Brief specification of FLMICMAC
The output of traditional MICMAC consists of four rankings (direct and indirect influence/dependence rankings) and two influence/dependence 2D charts to categorize the variables. Both the rankings and the charts only show relative information, that is, they give information about how is a variable respect to the others, but there is no measure that states whether the influence/dependence of a variable is strong or weak in absolute terms. Furthermore, although the input data are based on a very basic scale, the values from which we build the rankings are just numbers without a meaning. Both aspects are improved in our novel method, FLMICMAC.
As done in previous related works, we will employ a linguistic variable to measure the degree of relation between the variables. The possible values of such variable are linguistic labels over which a strict ordering must exist so all the values are comparable. The entries of our input MDI matrix will now be linguistic labels as in the former works. However, differently from them, we associate to every linguistic label a fuzzy number, which is the mathematical structure that enables calculations with the linguistic labels and represents a number with uncertainty. To be precise, we will make use of Triangular Fuzzy Numbers (TFNs).
Steps of the method
Step 1: definition of a set of linguistic labels for the MDI. We will refer to them as L = {l1,..., lN}, assuming the label None is not included in L because it represents no influence at all, in a crisp sense. Therefore there are N+1 terms. Following the common practice in Computing with Words, N must be an odd natural number (usually 3 or 5) so there is a central label dividing the set in two parts of the same number of labels each.
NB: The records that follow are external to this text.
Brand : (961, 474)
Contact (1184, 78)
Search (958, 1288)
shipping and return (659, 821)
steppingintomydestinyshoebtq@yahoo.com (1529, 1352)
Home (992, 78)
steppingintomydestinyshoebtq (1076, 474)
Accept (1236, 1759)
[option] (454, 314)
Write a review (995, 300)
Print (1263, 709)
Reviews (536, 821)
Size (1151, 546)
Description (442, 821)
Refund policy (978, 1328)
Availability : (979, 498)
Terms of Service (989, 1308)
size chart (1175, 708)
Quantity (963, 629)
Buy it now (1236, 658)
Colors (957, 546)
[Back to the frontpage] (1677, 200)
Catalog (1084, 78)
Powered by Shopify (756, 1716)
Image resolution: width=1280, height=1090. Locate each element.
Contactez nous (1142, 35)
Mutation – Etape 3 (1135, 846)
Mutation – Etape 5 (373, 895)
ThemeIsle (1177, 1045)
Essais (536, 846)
Step 2: definition of the TFNs for each input label. Ideally, the user indicates only the number of input labels he/she wants to use, and they are given a default representation as TFNs, without requiring further information. However, although the focus of the method is on the linguistic input and output, it is possible to customize the TFNs that will be used to represent each input label to match the user's needs.
Step 3: computation of direct influence/dependence. The row and column sum relies on the component-by-component sum of TFNs of the corresponding labels of the MDI.
Step 4: computation of the TFNs supporting reference output labels. When computing the (fuzzy) direct and indirect relations, the system is aimed at providing a linguistic value as a result, not a TFN, even when all the underlying computations involve TFNs. Therefore it is necessary to first calculate a set of output TFNs that will support the linguistic labels employed for the output of the direct and indirect relations. In other words, we need to determine what is considered Weak, what is Strong and what Very strong when giving the output of the fuzzy direct influences/dependences, and the same (slightly more complicated) for the output of the fuzzy indirect influences/dependences. The values defining such output TFNs depend on the entries of the linguistic MDI. This step is explained with more detail in our paper A new fuzzy linguistic approach to qualitative cross impact analysis, currently under review in Applied Soft Computing.
Step 5: fuzzy direct method. Once the output TFNs for the output reference labels of direct influence/dependence have been calculated, the fuzzy sums of the the values of each row and values of each column are computed. As a result, two lists of TFNs are obtained. Each TFN is assigned the label of the closest output reference TFN for the direct method, which is an absolute linguistic measure of the influence or dependence of the variable. Apart from this, the influence and dependence TFNs are sorted according to their defuzzified value to build the direct influence/dependence rankings. The pairs of defuzzified values of each variable are depicted in a 2D chart to uncover the role of every variable.
Step 6: fuzzy indirect method. Again we assume the output reference labels of the indirect method, which are of course different from those of the direct method, have been calculated. Then, sucessive fuzzy matrix multiplication of the MDI by itself is carried out based on TFN sums and products, until the rankings of two consecutive iterations match. Then the same procedure of step 5 is applied to the final matrix to compute the indirect rankings and 2D chart.